Nützt der Sonderkündigungsschutz bei einer fristlosen Kündigung?
Der Sonderkündigungsschutz schützt den Arbeitnehmer in der Regel vor jeder Kündigung. Allerdings hat die Sache einen Harken.
Der Arbeitgeber braucht für eine fristlose Kündigung eines Arbeitnehmers, der Sonderkündigungsschutz genießt, die Zustimmung der zuständigen Behörde. Diese wird in der Regel aber beim Vorliegen eines wichtigen Grundes auch die Zustimmung zur fristlosen Kündigung erteilen. Von daher gilt zwar formell Kündigungsschutz, rein faktisch ist dieser Kündigungsschutz aber recht schwach, wenn ein außerordentlicher Grund vorliegt.
Gibt es für die außerordentliche Kündigung eine Frist?
Auch für die fristlose Kündigung gibt es eine Frist, die sogenannte Kündigungserklärungsfrist. Der Arbeitgeber hat gemäß § 626 Abs. 2 BGB nur zwei Wochen Zeit, nach Kenntnis vom Kündigungsgrund, die Kündigung gegenüber dem Arbeitnehmer zu erklären. Diese Frist muss zwingend beachtet werden, ansonsten ist die außerordentliche Kündigung unwirksam.
Muss ein Präventionsverfahren auch während der Probezeit durchgeführt werden?
Dies ist nicht sicher.
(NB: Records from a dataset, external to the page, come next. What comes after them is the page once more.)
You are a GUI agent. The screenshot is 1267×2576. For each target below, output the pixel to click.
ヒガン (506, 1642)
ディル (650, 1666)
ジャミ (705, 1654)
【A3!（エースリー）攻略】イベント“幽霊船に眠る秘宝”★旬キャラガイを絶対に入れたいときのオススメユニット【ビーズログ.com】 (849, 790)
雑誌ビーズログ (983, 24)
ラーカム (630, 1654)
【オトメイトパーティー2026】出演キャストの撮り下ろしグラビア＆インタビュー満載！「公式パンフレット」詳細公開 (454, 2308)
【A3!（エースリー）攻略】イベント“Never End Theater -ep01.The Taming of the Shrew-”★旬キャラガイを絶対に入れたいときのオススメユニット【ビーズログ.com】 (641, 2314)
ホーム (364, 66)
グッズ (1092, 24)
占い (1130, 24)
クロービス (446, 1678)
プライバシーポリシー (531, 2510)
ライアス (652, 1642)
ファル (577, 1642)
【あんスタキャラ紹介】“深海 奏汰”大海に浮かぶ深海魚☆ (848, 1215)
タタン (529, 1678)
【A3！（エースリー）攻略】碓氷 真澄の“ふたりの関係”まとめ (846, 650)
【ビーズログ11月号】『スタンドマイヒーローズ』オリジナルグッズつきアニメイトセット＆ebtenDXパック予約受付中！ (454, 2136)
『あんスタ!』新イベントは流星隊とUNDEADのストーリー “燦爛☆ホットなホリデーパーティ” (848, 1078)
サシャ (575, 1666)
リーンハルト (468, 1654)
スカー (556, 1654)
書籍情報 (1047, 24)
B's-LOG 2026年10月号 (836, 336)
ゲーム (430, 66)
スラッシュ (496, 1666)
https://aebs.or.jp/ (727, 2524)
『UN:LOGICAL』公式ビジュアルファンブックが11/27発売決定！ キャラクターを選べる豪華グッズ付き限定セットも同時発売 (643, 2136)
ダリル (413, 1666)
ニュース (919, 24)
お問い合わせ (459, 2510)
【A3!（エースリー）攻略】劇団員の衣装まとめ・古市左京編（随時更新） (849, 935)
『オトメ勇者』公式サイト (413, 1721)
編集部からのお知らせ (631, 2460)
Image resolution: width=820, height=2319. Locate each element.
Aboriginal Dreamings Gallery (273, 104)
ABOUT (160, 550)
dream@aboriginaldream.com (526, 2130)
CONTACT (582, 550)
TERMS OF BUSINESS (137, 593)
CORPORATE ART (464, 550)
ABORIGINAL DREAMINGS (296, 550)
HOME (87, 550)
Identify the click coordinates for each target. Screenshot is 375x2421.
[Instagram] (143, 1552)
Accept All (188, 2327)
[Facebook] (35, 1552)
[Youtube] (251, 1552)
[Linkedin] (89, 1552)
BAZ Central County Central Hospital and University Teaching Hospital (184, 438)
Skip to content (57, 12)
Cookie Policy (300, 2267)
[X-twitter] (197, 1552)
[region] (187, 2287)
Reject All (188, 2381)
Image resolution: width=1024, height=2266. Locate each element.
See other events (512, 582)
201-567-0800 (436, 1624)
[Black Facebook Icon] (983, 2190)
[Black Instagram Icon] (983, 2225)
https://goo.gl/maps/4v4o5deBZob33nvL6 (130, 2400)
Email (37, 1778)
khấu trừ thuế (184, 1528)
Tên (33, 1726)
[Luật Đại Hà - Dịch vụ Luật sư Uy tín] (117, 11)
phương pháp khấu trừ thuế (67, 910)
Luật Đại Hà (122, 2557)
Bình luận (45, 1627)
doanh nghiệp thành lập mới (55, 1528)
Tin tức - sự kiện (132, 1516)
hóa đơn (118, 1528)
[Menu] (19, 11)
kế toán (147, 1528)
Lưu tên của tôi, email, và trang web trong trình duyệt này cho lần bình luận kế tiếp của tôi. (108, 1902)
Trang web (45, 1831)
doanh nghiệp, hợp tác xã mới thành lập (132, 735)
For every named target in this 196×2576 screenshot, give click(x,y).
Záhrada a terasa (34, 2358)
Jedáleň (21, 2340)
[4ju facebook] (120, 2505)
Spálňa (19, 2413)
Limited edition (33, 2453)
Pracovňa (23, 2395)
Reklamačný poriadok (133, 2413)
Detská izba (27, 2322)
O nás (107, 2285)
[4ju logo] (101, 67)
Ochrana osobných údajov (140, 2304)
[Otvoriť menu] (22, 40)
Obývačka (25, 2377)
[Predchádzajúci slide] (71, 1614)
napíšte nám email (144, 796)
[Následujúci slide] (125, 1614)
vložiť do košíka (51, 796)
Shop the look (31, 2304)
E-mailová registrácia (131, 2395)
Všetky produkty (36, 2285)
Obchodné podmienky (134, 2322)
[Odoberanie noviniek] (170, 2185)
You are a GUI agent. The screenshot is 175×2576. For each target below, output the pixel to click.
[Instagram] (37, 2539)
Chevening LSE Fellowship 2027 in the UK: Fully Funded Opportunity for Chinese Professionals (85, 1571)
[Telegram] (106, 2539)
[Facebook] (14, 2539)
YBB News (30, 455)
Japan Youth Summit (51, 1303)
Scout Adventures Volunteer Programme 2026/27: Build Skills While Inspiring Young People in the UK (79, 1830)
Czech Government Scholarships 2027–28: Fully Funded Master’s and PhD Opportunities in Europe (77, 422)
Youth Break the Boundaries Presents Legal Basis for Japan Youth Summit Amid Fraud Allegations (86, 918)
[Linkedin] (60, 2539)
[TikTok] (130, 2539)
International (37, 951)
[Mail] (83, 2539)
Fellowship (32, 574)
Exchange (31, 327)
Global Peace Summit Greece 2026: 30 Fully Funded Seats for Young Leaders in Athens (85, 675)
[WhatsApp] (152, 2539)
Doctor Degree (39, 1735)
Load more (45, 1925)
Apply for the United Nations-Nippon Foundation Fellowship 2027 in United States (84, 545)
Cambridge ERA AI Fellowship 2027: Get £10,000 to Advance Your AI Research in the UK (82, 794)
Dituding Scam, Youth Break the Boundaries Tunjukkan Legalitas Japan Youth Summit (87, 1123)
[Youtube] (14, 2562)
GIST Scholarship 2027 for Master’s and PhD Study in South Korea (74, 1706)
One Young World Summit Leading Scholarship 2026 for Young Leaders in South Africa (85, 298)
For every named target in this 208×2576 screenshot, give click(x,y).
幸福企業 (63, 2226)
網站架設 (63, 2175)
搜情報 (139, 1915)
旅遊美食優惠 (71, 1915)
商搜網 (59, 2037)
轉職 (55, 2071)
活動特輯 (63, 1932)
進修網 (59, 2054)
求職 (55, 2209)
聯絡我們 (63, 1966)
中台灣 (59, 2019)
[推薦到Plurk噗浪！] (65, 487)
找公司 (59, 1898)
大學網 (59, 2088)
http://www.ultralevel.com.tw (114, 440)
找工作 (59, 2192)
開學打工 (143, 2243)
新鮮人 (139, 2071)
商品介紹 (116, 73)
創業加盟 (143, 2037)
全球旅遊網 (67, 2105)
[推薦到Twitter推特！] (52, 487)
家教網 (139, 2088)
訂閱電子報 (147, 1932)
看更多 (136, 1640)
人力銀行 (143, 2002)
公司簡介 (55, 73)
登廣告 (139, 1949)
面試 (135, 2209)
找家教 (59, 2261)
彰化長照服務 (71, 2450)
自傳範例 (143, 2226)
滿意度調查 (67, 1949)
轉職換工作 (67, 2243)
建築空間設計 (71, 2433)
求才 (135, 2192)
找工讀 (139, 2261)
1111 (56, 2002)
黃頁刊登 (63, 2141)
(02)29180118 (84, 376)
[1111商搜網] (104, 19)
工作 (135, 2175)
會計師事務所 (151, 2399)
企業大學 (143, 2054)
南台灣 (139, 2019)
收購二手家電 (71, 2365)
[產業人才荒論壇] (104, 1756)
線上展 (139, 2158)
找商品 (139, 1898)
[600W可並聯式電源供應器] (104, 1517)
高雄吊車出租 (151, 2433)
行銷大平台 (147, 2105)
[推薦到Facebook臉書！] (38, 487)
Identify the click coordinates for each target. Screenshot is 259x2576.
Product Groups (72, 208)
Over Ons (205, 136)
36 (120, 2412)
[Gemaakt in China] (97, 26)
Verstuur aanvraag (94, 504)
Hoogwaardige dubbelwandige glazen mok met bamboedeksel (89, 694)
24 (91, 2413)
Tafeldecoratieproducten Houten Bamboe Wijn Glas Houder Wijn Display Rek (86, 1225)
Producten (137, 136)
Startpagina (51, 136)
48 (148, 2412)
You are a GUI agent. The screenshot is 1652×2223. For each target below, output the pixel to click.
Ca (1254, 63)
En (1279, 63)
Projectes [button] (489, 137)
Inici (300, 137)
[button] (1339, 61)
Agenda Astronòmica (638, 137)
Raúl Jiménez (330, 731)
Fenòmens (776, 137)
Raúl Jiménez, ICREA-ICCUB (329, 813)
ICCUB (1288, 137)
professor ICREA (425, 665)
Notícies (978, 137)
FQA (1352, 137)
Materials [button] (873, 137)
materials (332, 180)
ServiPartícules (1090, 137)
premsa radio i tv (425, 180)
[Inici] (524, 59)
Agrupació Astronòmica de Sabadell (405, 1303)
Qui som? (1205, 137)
Nach dem LAG Köln wäre ein solches Verfahren durchzuführen. Das Bundesarbeitsgericht hat dies (nach der neuen gesetzlichen Regelung) aber noch nicht entschieden.
Hat das Bundesarbeitsgericht diese Entscheidung bestätigt?
Die Entscheidung des LAG Köln ist noch nicht rechtskräftig. Es bleibt abzuwarten, ob das BAG die Entscheidung in einer möglichen Revision bestätigen wird.
Gilt das Präventionsverfahren auch für nicht schwerbehinderte Arbeitnehmer?
Nein, das Präventionsverfahren nach § 167 SGB IX gilt speziell für schwerbehinderte Menschen.